Preheat the oven to 425 F. Tear off 4 large square pieces of heavy-duty foil.
Using a serrated knife, cut off the stem of the artichoke where it meets the base. Turn the artichoke around and cut off 1 inch of the top. Quickly rub each artichoke with a cut lemon to keep them from discoloring.
Rub a few drops of olive oil on each piece of foil and place an artichoke stem-side down on top. Stick a clove of garlic into the center of each artichoke and push down an inch or so.
Sprinkle 1/4 teaspoon of salt and drizzle 1 tablespoon olive oil over the top of each artichoke. Finish by squeezing the half lemon over the top. The lemon juice will "wash" the salt and olive oil down in between the leaves.
Gather up the corners of the foil and press together on top to tightly seal the artichoke (like a chocolate kiss). You can wrap around a second piece of foil if you don't think you have a tight enough seal. Repeat with the other artichokes.

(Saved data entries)
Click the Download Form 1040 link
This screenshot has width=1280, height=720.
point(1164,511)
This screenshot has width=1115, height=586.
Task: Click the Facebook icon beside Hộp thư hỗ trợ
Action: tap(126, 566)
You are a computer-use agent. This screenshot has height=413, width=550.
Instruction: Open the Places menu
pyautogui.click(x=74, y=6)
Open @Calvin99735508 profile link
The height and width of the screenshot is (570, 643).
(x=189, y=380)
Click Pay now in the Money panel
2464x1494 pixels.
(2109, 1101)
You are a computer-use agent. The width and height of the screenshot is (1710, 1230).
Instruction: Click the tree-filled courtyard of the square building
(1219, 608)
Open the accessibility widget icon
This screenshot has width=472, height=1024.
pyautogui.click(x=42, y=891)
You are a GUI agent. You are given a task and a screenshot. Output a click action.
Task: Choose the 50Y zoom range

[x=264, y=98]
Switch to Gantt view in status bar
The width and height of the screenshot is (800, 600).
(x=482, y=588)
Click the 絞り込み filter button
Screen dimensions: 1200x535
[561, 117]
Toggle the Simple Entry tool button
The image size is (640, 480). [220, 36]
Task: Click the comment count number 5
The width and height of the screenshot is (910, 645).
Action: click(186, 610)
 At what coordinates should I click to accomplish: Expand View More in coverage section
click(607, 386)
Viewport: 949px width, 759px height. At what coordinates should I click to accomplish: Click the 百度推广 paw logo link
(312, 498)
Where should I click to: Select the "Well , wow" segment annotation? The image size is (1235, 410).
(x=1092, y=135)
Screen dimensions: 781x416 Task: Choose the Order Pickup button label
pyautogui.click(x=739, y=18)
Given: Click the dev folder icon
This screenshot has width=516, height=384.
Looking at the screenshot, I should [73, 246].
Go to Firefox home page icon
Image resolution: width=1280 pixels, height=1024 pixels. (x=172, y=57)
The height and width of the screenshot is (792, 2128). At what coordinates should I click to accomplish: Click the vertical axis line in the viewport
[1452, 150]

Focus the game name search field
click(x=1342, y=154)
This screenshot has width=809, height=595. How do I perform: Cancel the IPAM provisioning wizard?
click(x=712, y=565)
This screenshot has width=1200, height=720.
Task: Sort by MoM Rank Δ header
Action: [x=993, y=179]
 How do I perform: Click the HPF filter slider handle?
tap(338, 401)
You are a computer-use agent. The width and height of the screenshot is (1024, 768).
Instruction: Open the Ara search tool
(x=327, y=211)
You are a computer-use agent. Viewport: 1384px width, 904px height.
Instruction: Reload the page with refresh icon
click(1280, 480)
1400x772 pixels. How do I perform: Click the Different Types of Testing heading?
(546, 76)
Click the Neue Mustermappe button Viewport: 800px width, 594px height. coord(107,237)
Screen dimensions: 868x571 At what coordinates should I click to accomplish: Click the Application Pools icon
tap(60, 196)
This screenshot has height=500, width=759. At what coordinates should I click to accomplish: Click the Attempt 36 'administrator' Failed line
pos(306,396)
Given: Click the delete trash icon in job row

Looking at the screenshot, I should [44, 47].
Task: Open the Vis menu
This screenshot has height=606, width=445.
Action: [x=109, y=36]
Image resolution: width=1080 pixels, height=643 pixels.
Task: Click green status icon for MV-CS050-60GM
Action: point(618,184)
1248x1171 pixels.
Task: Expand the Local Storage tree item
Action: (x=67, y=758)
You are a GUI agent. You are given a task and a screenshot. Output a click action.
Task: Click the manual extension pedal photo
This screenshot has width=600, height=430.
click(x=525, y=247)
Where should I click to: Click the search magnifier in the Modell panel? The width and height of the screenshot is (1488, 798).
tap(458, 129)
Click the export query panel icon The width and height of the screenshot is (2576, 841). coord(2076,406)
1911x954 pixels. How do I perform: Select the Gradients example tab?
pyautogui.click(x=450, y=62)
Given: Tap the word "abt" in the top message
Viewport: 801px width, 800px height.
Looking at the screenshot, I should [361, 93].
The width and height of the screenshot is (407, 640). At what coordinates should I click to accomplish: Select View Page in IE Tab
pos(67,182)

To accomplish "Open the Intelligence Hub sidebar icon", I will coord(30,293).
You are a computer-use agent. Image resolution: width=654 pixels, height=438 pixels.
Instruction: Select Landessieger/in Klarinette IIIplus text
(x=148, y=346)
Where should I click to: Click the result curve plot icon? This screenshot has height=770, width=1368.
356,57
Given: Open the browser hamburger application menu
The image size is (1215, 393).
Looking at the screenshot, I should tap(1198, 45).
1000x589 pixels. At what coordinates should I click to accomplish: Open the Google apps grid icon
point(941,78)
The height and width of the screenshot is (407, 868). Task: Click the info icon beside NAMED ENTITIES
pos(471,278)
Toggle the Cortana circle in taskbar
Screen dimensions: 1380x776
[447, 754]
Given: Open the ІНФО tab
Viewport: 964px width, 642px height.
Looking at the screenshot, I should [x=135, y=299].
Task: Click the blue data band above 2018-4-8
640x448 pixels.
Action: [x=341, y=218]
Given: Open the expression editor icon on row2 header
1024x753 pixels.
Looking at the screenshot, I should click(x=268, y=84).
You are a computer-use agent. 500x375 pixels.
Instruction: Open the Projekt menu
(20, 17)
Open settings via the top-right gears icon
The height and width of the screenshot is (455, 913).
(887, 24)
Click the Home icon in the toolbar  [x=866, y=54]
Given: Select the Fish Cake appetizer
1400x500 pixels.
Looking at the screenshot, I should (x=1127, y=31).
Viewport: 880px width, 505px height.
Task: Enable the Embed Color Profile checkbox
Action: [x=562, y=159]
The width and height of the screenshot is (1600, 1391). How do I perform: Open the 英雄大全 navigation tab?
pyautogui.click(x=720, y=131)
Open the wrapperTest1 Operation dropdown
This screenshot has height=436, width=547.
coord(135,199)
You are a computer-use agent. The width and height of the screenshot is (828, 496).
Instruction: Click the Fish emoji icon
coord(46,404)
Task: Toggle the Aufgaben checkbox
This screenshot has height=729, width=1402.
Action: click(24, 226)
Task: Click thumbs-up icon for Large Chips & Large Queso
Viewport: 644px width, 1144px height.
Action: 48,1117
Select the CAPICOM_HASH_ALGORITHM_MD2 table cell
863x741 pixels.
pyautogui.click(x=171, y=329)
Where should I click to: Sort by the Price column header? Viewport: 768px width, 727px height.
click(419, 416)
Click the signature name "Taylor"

(Work to complete)
Could you carry the foil-roasted artichoke recipe forward from its last step? None of the material above matters here.

(Result for this exercise)
Place foil-wrapped artichokes in a roasting pan and bake for 1 hour and 30 minutes.
Let rest for 20 minutes before unwrapping. Serve hot, or allow to cool or chill before serving.
All About Artichokes
Artichokes are loaded with nutrition, but aside from their value as a food, they are a thing of beauty in nature. The artichoke is actually the very large bud of a type of thistle that grows to be 4 feet tall and 6 feet wide. Artichoke buds that are not harvested bloom as violet-blue flowers. No wonder the artichoke is one of the most visually appealing plants there is and is often used as creative kitchen or table decor.
But let's not forget about enjoying them at mealtime, as well as their nutritional value. The artichoke packs a powerful punch; this beautiful plant contains an abundance of antioxidants, some of which are good for the vascular system. They also fight inflammation, help to protect against heart disease and cancer, and lower cholesterol. Just one artichoke contains about 10 grams of fiber—roughly half the recommended daily amount for women and a third for men—more than other high fiber foods like beans, prunes, avocado, oats, and nuts. Artichokes are also high in potassium, essential for maintaining electrolyte balance and keeping blood pressure in the normal range, as well as vitamin K and folic acid, which promote a long list of health benefits.